What you should do :: Return, exactly and in full, the lines of the records below starting at the one with "Task: Click the" and ending at the one with "Image resolution: width=1568", and no other lines.

::: Records for processing :::

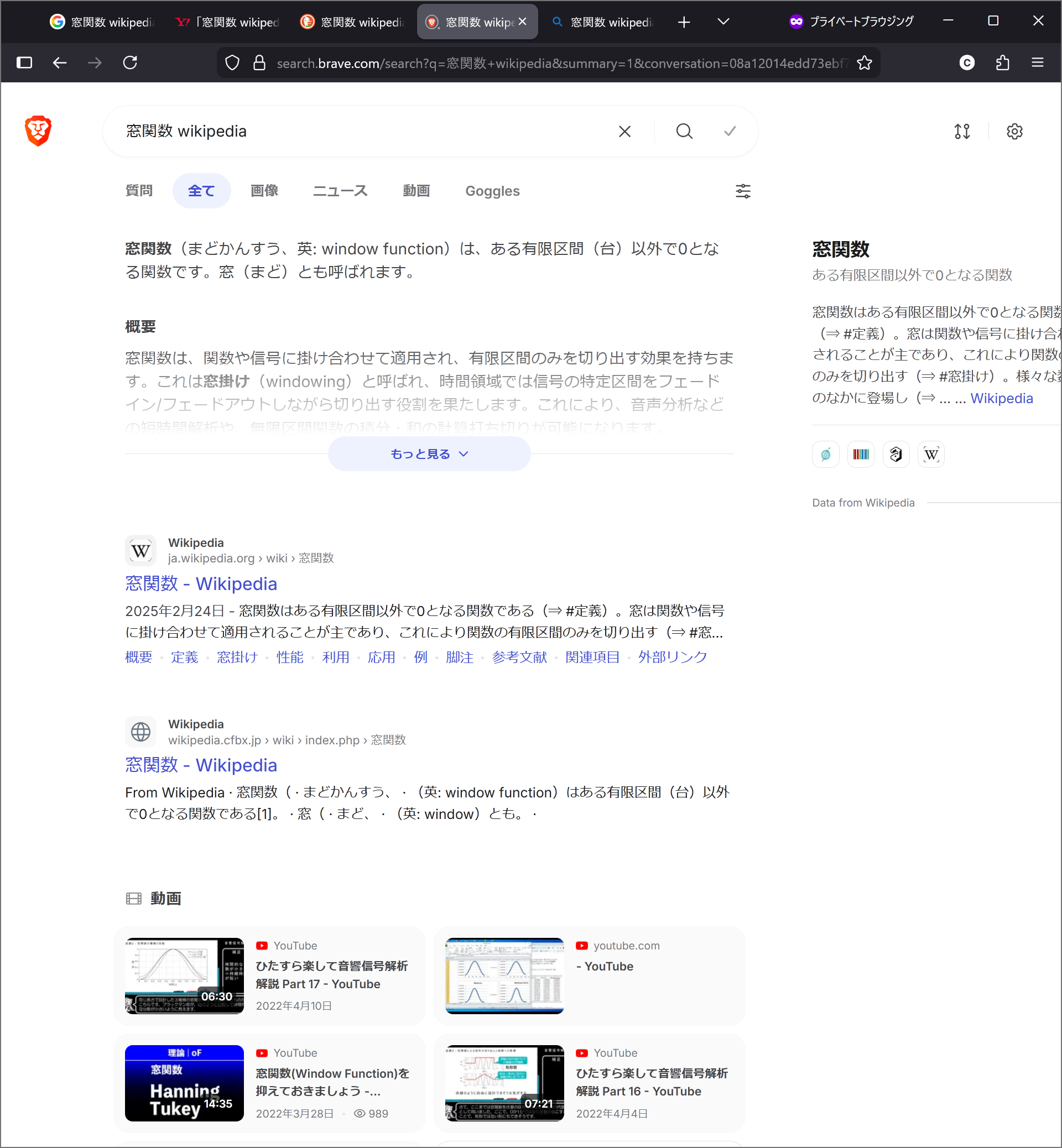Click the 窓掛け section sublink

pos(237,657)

:::
::: Records for processing :::

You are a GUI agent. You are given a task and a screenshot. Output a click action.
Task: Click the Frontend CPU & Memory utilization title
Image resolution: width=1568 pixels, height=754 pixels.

:::
::: Records for processing :::

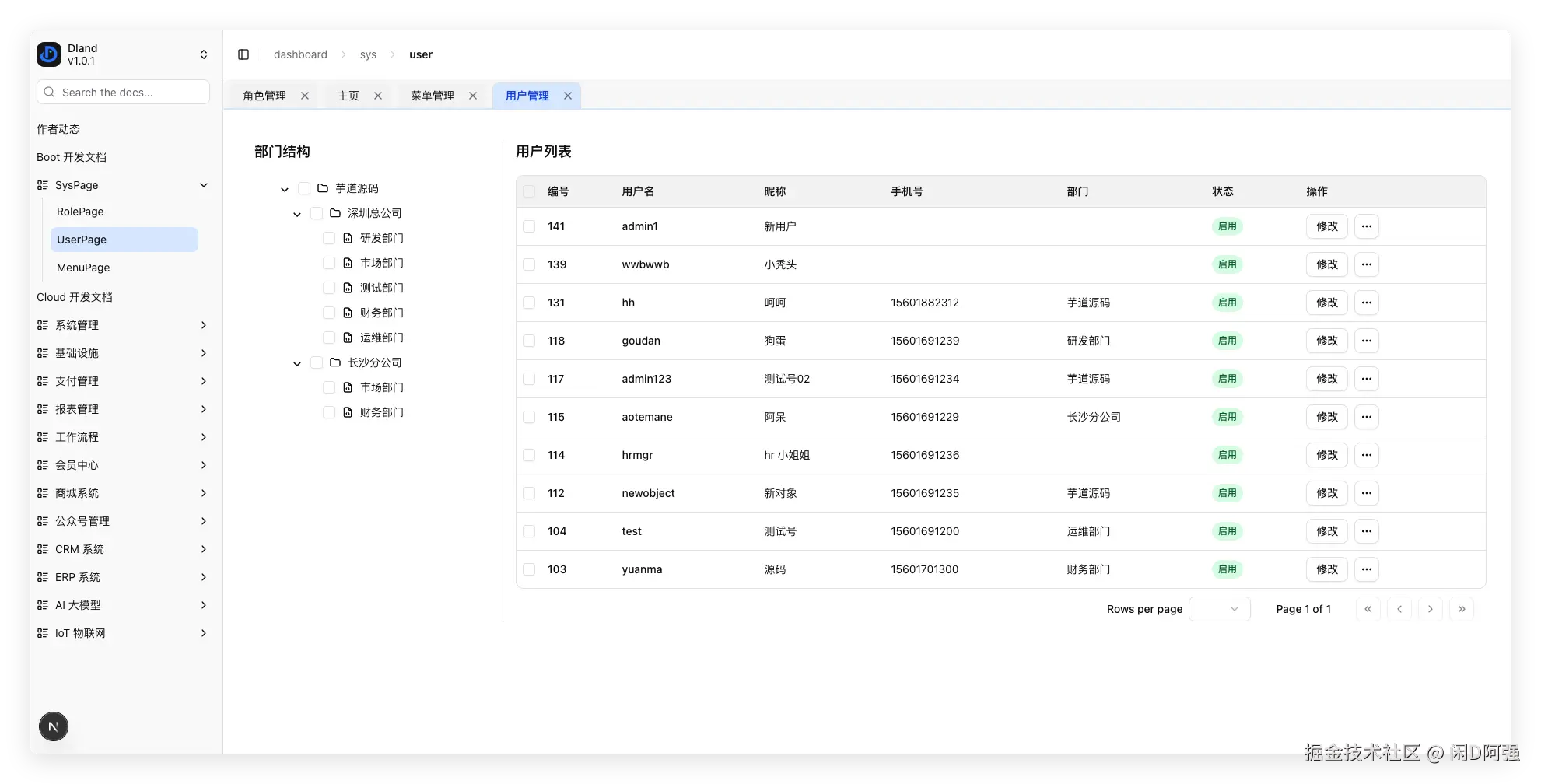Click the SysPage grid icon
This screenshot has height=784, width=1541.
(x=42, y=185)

:::

Solution to this task ::
Task: Click the Frontend CPU & Memory utilization title
Image resolution: width=1568 pixels, height=754 pixels.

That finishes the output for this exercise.